The scoring flow end-to-end interaction with the trained Machine Learning model was done via sending POST messages to a web service. From a hosting/deployment perspective, we can treat the scoring service as a black box that takes images as input and returns results of people detected as an output.

To achieve the goal of having high-quality detection results we trained an object detection model using Python Deep Learning libraries Keras and Tensorflow.

It is worth mentioning that the current state-of-the-art algorithms are highly computationally- and memory-intensive, as they involve significant amounts of matrix-related calculations.

Design considerations

We identified the following requirements for the scoring service deployment:

• Response time should be less than 2 minutes
• Should be easy to maintain
• Reasonable price
• Scalable
• Fault tolerant
• Option to use GPU Compute

As the serverless architecture of the system is built on Azure Functions, it would be natural to consider Azure Function as hosting infrastructure for the scoring service as well. As of December 2018 (when we started the project), Python support in Azure Functions hasn’t been released to general availability. Hosting our model through Azure Functions would additionally limit the underlying infrastructure to being CPU only. With more and more cameras being deployed into parks, and even more advanced Machine Learning image analytics being developed, using GPU machines for scoring may eventually be not only faster but cheaper. We faced the same constraint with the App Service option.

Deployment of the scoring service manually as a web service on Azure Virtual Machine (VM) doesn’t make it scalable and resilient to faults. Deployment of a number of distributed VMs with a load balancer would solve that problem, but deployment and management of the system becomes cumbersome.

Further investigation brought us to the Azure Machine Learning service that became generally available in December 2018. Azure ML is a cloud service that can be used for the end-to-end Machine Learning model management life cycle – including training and deployment of Machine Learning models – all at the broad scale that the cloud provides. At the time of creation of this blog post there are 3 compute options available for the scenario of deploying a model to the cloud:

• Azure Kubernetes Service (AKS)
• Azure ML Compute
• Azure Container Instances (ACI).

The AKS option is recommended for real-time scenarios in production, as it is good for high-scale production deployments, provides autoscaling, and enables fast response times. It satisfied all our requirements and we chose Azure ML AKS as a hosting platform for our scoring service.

Scoring service hosting on Azure Machine Learning Kubernetes Cluster

Kubernetes is a container orchestration system for automating application deployment, scaling, and management across clusters of hosts. Azure offers an Azure Kubernetes Service (AKS) to make it simple to deploy a managed Kubernetes cluster in Azure.
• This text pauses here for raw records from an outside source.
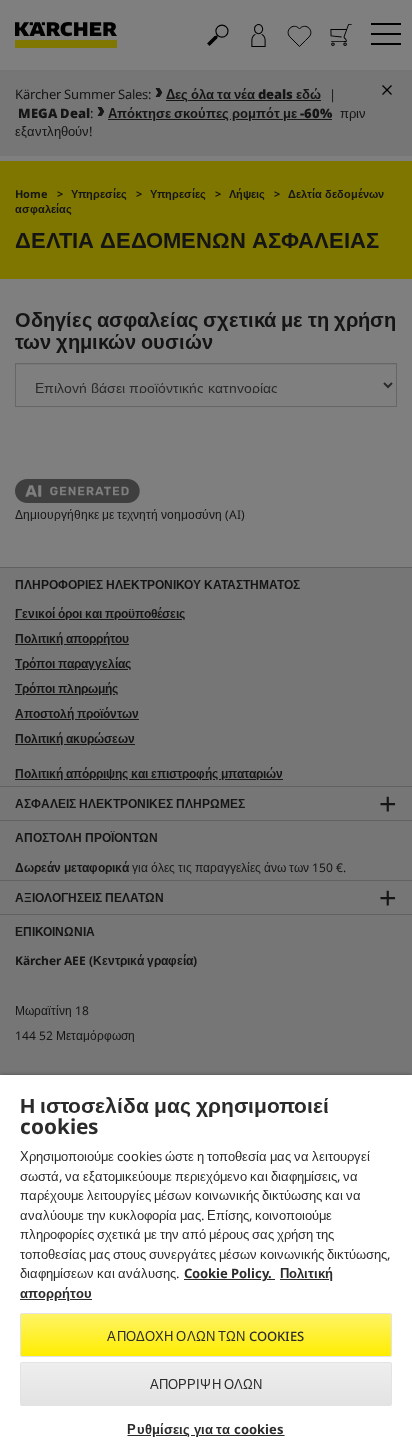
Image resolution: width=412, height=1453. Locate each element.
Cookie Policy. (229, 1273)
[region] (206, 1264)
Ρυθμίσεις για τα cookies (205, 1429)
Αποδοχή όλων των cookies (205, 1336)
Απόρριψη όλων (206, 1384)
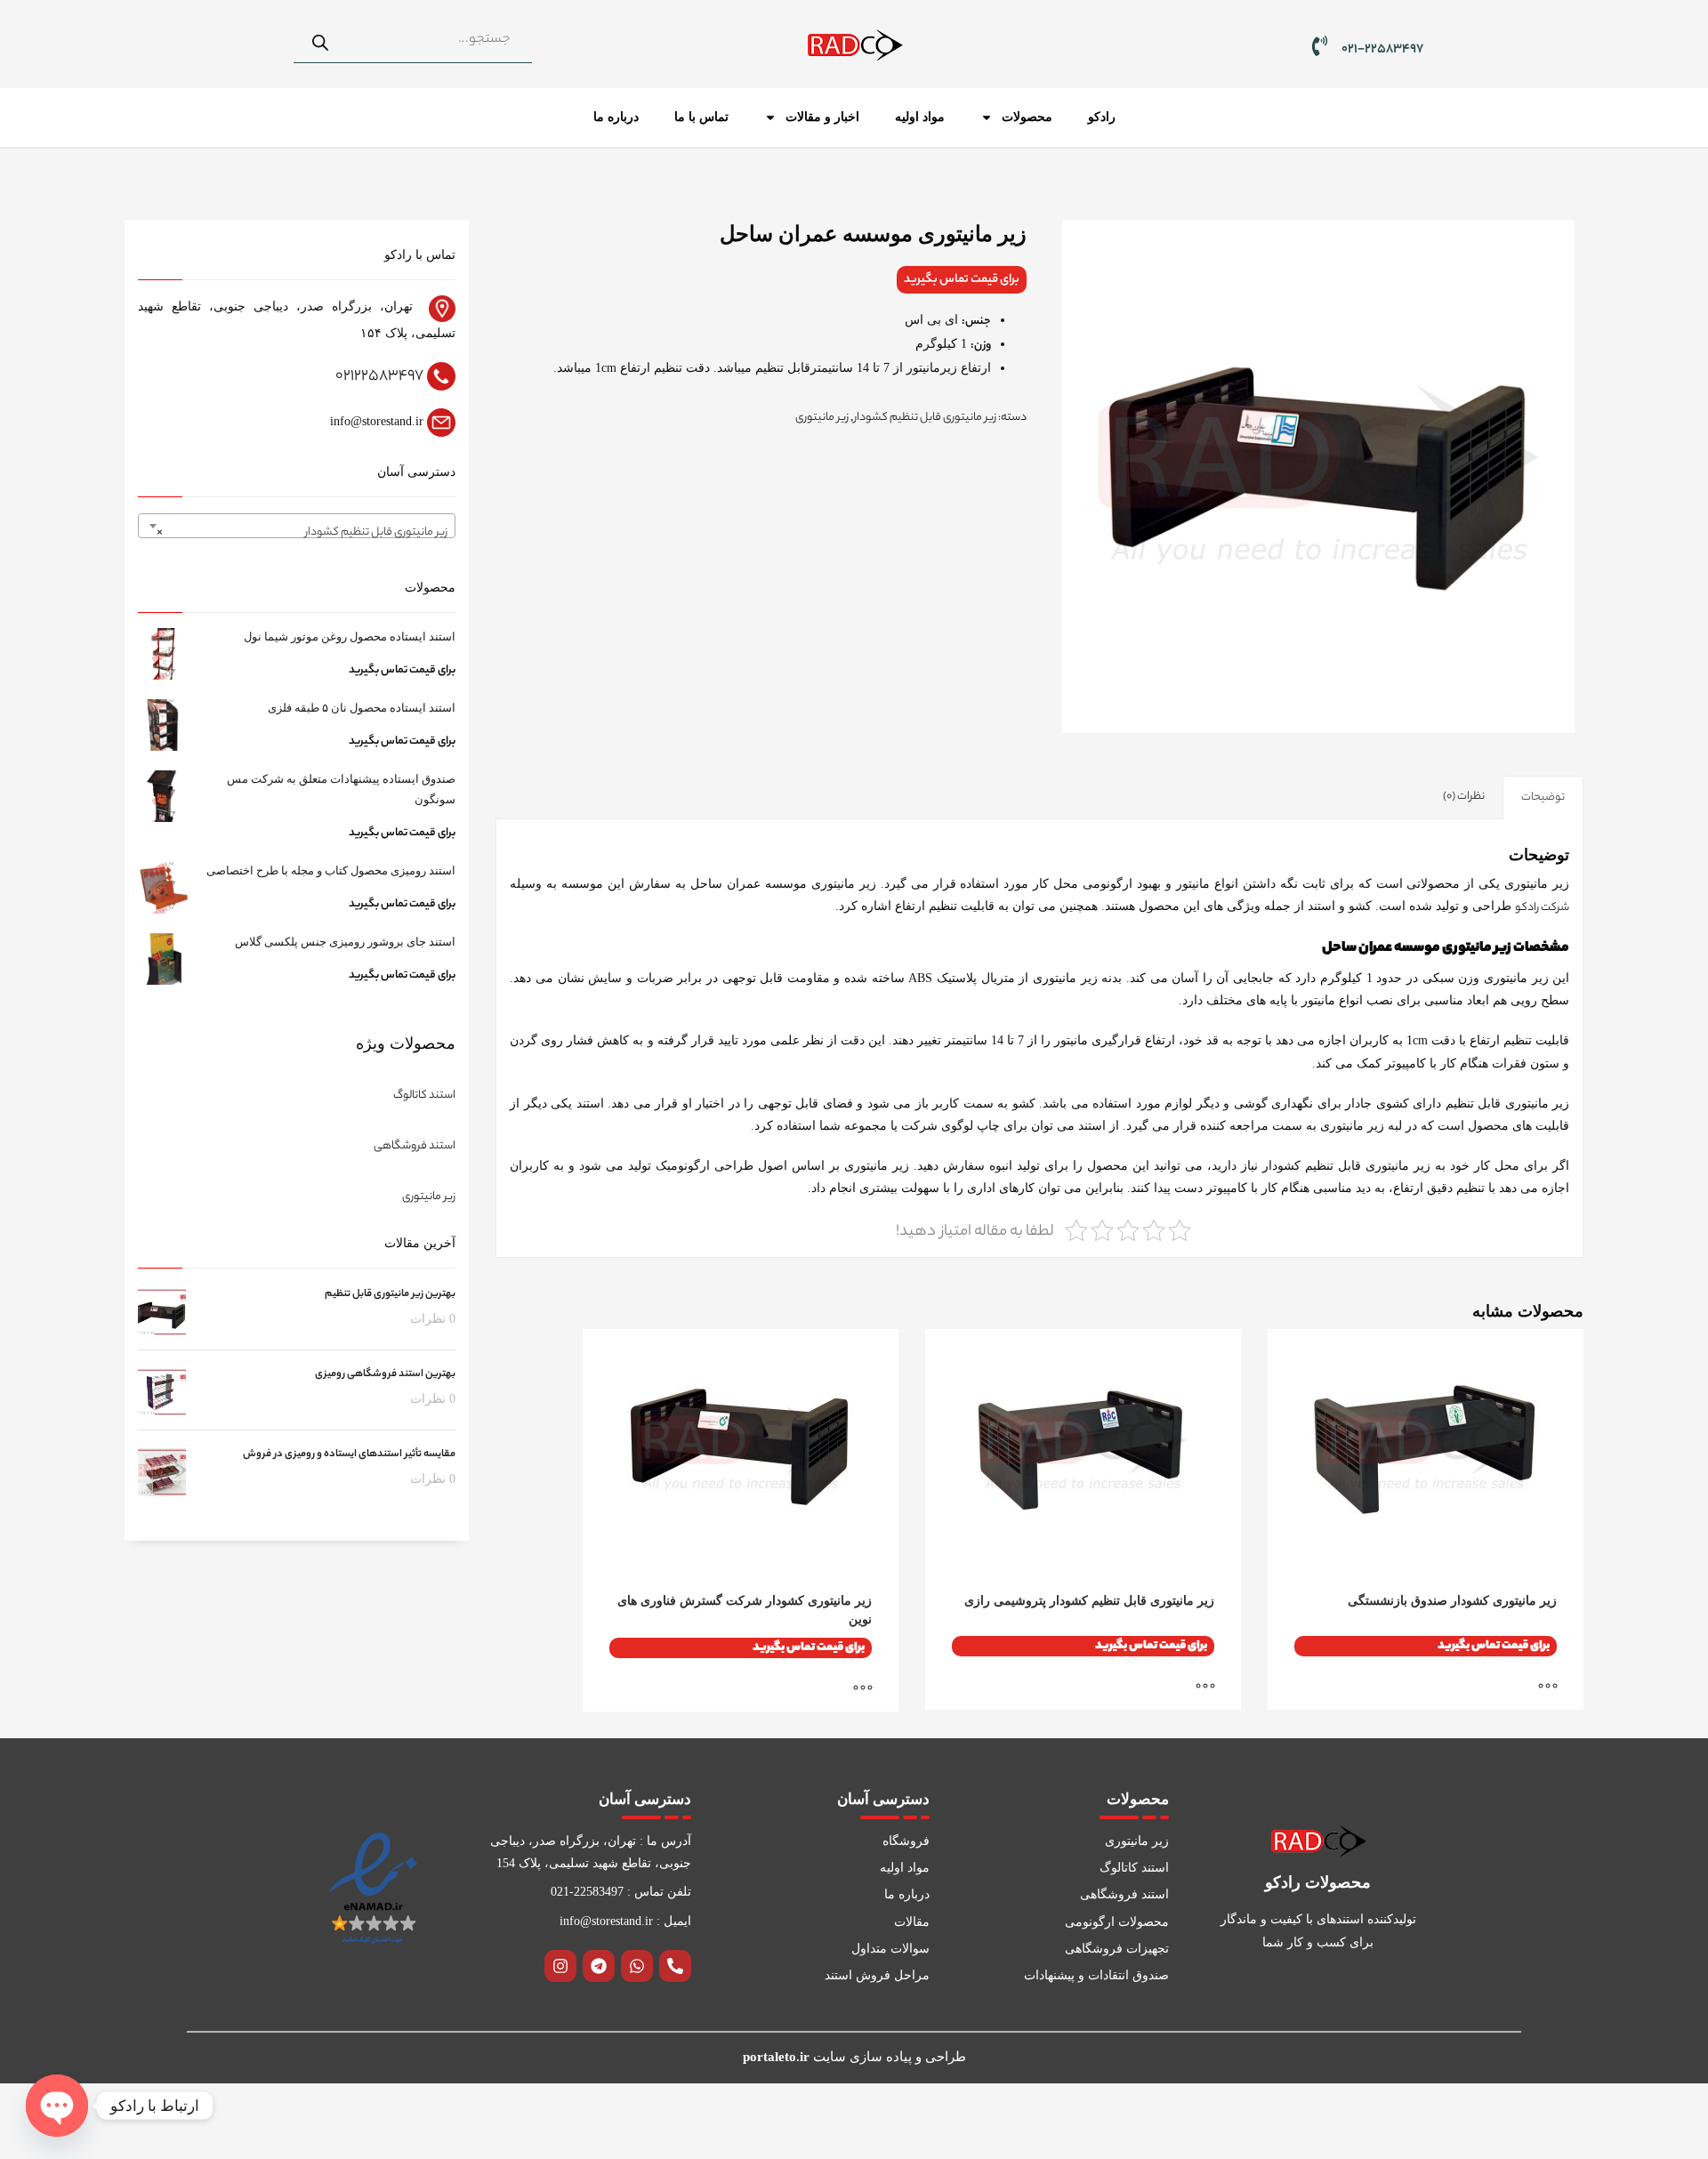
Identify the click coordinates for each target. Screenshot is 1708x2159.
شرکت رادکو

AKS reduces the complexity and operational overhead of managing Kubernetes by offloading much of that responsibility to Azure.

Azure Machine Learning builds front-end services on top of AKS for predictably fast latency. The default cluster deployed to Azure ML will have 3 front-end services.  For fault tolerance all services should land on different VMs (nodes) – thus it’s required to have at least 3 VMs (nodes) in the cluster. Front-end Azure ML services, in addition to AKS services, consume resources – so it’s recommended to have at least 12 cores in the cluster. As a result of these considerations, the smallest AKS cluster will have 3 nodes of Standard_D3_v2 VMs, where each VM has 4 cores.

One of the benefits of using Azure ML AKS cluster is that it can be used for hosting multiple services. For example, different models can be deployed as a separate service to the same cluster. If that’s the case, autoscaling settings for each service will enable setting up resource distribution rules across the scoring web services: such as CPU and memory. At time of the creation of this blog post, Azure ML AKS did not support scaling on nodes level – the number of nodes (VMs) is defined during deployment. Autoscaling on the pods level (also called containers or replicas in this context) is supported. A pod is the basic building block of Kubernetes – the smallest and simplest unit in Kubernetes that you create or deploy and represents a running process on the cluster. Azure ML AKS autoscaler adjusts the number of containers (pods, replicas) depending on the current request rate. Currently for the PPF scenario we deployed only 1 type of scoring to Azure AML AKS – the model that detects people. We therefore turned off autoscaling.

In preparation for deployment we calculated the number of containers required for the service – how many parallel requests we can and need to process. The parameters below were taken into account to calculate the estimate:

• target rps (request per second);
• required time – duration of processing 1 request;
• CPU/RAM requirements for a container;
• maximum concurrent requests per container if model can process internally concurrent requests.

Here is the formula with an example calculation (when autoscaler is turned off):

targetRps = 20 req/s
reqTime = 10 s/req
maxReqPerContainer = 1
concurrentRequests = targetRps * reqTime => 286
containers = ceil(concurrentRequests / maxReqPerContainer) => 286
_16core machines = ceil(containers / 16) => 18

In this example, a cluster of 18 16-core nodes should be deployed. And, when choosing specific VM configuration, CPU/memory requirements should be taken into account. For example, if a container needs 4 GB of RAM and we deploy 16 of them per VM, nodes should have at least 64GB of RAM.

Deployment flow with Azure ML Python SDK

We used the Azure Machine Learning SDK to create the cluster and deploy the model.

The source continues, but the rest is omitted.